» **TASK GOAL**: Can you transcribe the data exactly? Leave the pictures out.

* * * *

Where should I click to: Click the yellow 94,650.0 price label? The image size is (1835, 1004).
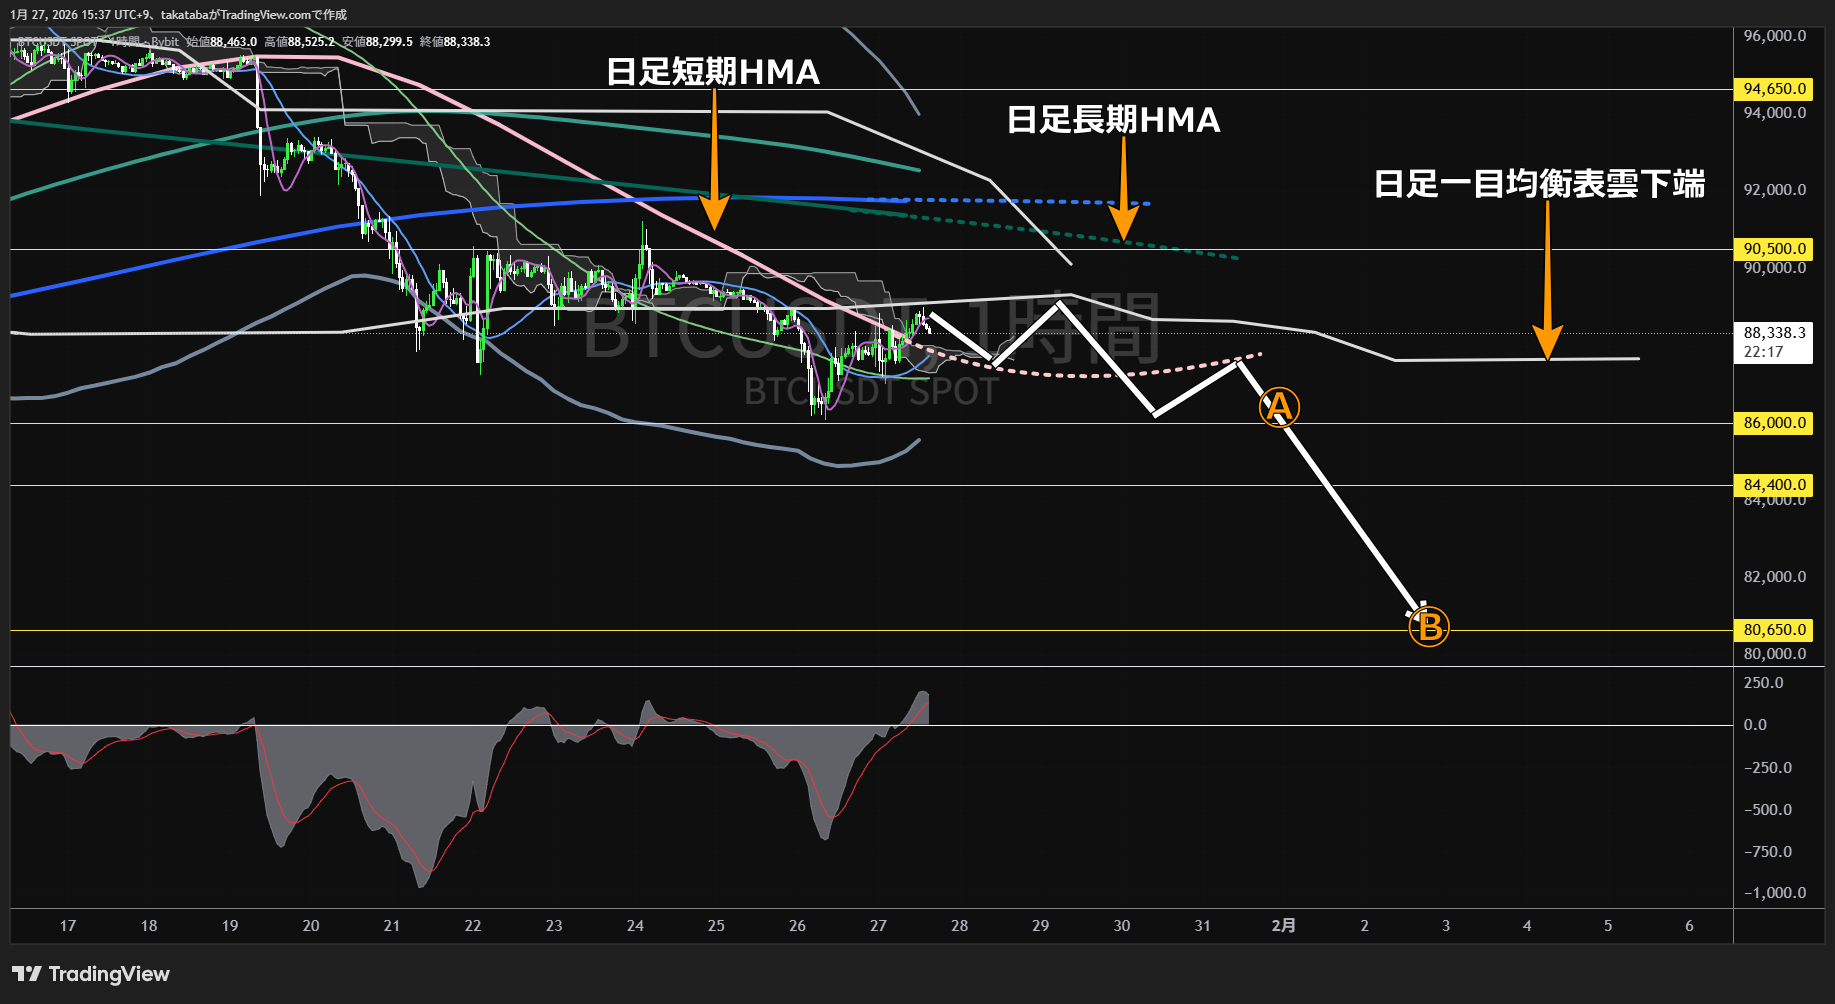1774,89
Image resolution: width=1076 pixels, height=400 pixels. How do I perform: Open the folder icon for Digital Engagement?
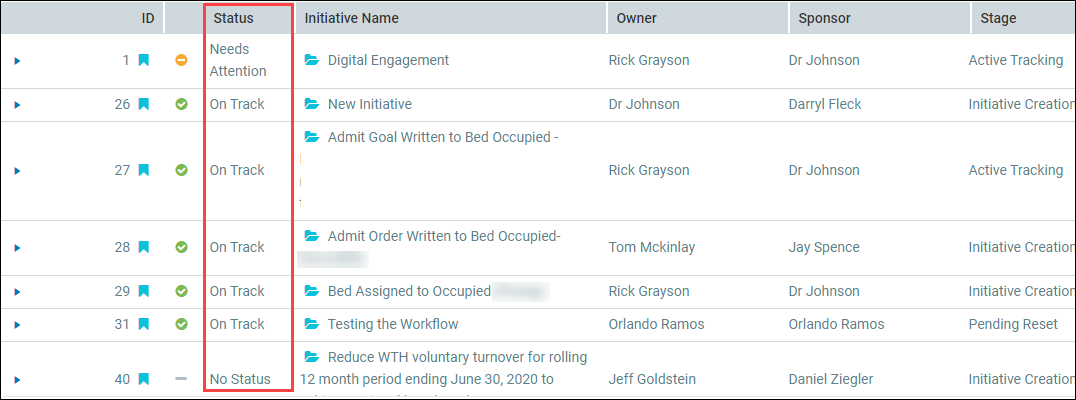coord(312,60)
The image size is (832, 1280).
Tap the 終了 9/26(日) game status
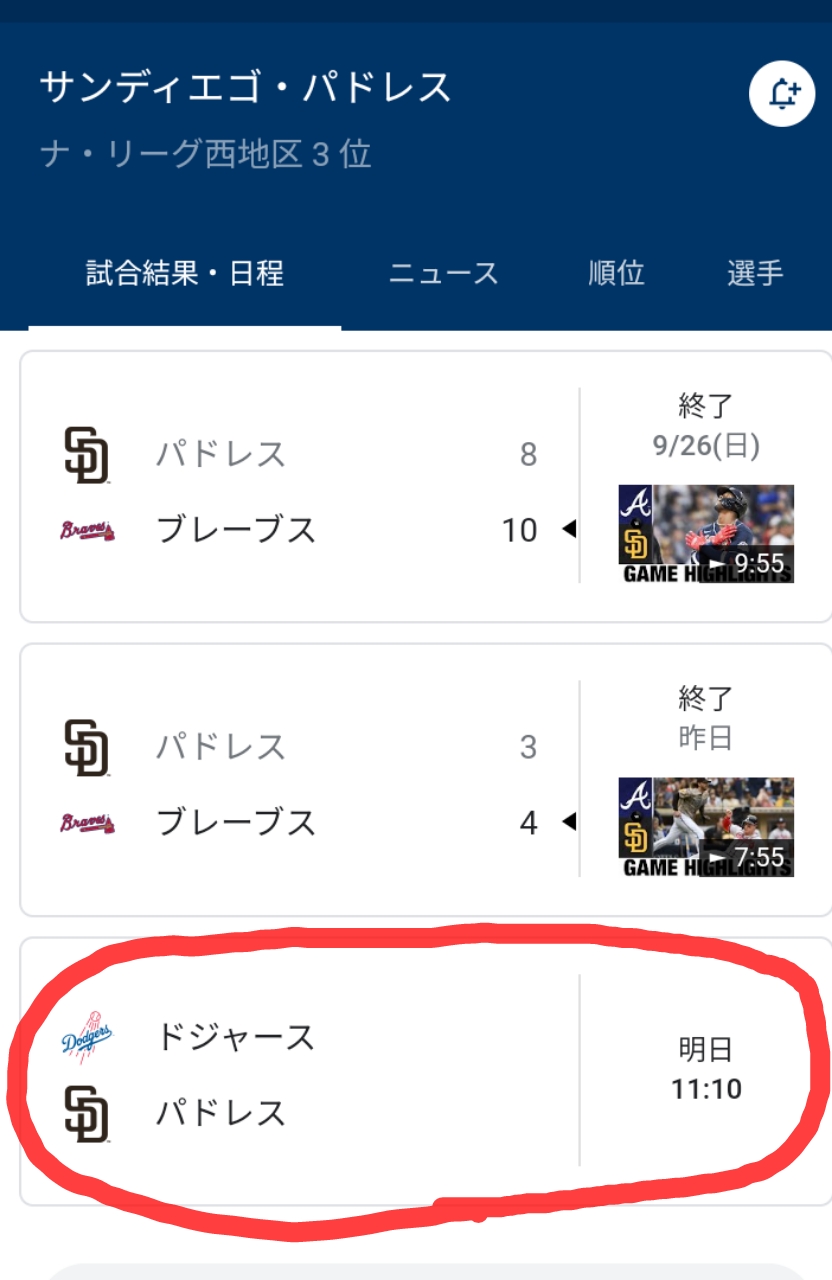[706, 425]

* * * *

» **SOLUTION**:
Where should I click to: Click the yellow 94,650.0 price label? The image size is (1835, 1004).
1774,89
Image resolution: width=1076 pixels, height=400 pixels. How do I perform: Open the folder icon for Digital Engagement?
coord(312,60)
The image size is (832, 1280).
Tap the 終了 9/26(日) game status
[706, 425]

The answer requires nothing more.